I admit that my writing style can sometimes lack the consistent glow of humility. Looking back at particular excerpts from past posts, I sometimes sound like a self-appointed guru issuing edicts. Although I certainly don’t intend it, some may read between the lines: “You idiots out there just need to get with the program and be less flighty and emotional like super-together me.”

Related: Mindfulness & Investing for Better Financial Decisions

Setting the Record Straight

My main purpose with this post is to simply say that I don’t view myself or other mindful investors as superior.
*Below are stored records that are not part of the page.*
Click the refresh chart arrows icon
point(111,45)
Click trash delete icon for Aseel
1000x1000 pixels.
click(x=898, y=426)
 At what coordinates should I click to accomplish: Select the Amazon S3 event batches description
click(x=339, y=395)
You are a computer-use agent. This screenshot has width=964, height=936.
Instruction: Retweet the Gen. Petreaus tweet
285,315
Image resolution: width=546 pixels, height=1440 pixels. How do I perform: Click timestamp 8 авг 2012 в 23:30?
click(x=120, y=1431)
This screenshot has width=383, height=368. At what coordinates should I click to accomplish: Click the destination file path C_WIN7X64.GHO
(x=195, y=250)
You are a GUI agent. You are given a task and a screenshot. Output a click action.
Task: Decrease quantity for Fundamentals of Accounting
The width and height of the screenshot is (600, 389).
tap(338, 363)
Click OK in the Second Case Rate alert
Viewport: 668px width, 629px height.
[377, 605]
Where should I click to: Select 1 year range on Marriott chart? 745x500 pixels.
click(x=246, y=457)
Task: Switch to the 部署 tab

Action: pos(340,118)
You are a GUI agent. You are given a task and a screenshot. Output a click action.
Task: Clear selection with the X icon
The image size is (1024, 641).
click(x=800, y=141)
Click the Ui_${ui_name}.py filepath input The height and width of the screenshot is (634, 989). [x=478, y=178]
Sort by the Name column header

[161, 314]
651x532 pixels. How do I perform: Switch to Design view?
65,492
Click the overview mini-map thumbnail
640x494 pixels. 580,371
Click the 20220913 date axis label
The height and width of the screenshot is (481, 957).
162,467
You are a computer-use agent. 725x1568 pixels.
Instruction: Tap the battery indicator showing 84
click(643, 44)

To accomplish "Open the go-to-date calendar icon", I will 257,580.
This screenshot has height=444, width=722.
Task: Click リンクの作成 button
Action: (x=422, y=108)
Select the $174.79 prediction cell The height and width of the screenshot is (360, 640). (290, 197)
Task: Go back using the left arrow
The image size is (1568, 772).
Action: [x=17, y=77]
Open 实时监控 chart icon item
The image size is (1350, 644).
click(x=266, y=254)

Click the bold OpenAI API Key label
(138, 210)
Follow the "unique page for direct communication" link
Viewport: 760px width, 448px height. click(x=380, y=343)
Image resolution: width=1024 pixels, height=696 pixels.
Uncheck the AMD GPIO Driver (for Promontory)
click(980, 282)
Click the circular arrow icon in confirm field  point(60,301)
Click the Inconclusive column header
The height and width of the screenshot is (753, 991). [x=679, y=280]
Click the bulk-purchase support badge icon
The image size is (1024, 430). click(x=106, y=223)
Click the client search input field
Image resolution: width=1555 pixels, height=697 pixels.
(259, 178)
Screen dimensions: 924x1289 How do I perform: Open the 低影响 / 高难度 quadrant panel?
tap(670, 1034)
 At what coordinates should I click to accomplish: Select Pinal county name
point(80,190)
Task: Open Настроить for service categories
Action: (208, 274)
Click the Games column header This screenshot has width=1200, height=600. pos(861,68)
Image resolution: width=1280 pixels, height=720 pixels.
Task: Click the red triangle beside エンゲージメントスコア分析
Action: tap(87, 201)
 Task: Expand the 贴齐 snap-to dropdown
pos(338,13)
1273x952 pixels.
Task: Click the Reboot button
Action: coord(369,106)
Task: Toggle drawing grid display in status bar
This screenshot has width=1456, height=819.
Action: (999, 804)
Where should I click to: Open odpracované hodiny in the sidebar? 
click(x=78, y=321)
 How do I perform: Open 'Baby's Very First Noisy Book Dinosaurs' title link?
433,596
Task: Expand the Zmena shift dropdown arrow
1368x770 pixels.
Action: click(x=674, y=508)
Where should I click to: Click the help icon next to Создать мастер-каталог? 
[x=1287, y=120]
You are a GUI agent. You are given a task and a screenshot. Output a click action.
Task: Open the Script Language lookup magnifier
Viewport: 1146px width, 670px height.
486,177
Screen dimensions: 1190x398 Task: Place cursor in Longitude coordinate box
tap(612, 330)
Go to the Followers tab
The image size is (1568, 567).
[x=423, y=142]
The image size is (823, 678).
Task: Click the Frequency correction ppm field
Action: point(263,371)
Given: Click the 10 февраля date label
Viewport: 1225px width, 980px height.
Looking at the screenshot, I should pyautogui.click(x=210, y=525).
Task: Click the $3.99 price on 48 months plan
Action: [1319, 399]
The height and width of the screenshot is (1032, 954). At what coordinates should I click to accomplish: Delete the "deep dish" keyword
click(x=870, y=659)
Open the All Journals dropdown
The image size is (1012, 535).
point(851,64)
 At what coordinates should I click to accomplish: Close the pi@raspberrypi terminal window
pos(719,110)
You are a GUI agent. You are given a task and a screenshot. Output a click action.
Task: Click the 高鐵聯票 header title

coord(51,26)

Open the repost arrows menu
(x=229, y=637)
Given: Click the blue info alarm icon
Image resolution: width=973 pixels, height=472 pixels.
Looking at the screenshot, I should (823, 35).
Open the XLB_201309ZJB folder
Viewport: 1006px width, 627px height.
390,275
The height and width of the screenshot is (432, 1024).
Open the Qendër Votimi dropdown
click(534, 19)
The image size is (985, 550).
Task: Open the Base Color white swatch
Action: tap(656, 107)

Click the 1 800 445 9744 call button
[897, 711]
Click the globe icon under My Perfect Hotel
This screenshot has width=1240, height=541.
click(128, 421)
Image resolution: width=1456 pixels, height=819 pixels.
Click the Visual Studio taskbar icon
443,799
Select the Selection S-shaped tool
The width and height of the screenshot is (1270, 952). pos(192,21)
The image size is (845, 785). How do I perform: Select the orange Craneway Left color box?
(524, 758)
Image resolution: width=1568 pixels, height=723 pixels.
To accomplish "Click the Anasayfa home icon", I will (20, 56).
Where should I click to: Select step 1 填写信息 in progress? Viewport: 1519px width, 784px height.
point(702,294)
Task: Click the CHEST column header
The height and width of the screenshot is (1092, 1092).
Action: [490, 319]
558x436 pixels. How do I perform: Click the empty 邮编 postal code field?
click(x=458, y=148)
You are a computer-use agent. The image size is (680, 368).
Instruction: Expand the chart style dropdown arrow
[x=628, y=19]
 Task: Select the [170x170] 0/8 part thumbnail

If I’ve implied anything to the contrary, that was my failure. I believe that all of us, including those who regularly practice meditation and mindfulness, are deceptively susceptible to emotions and cognitive biases. I’m sure that even the most mindful person in the world (whoever that is) has daily lapses into emotional or biased thoughts and actions. I’m even more sure that my mind is a go-kart as compared to that person’s Ferrari of mindfulness.

A Flawed History

Much of what we now call western secular mindfulness flows from the headwaters of Buddhism, which sprang into existence more than two millennia ago. Buddhism advocates a clear world view using rationality, empiricism, and objectivity and renounces confounding emotional turmoil and personal biases. Most Buddhists believe that this mindset is inherently consistent with the “Noble Eightfold Path”, which involves “proper” thinking and action that is compassionate, kind, honest, generous, and sober, among other things. It’s a moral framework emphasizing non-violence and honoring all life. Jain monks, for example, wear face masks and strain their drinking water to avoid accidentally ingesting small insects.

Does Mindfully Investing Have a Superiority Complex 1

The Buddhist Law-protector Kongorikishi. Much Buddhist statuary during the Kamakura era in Japan was militant in nature.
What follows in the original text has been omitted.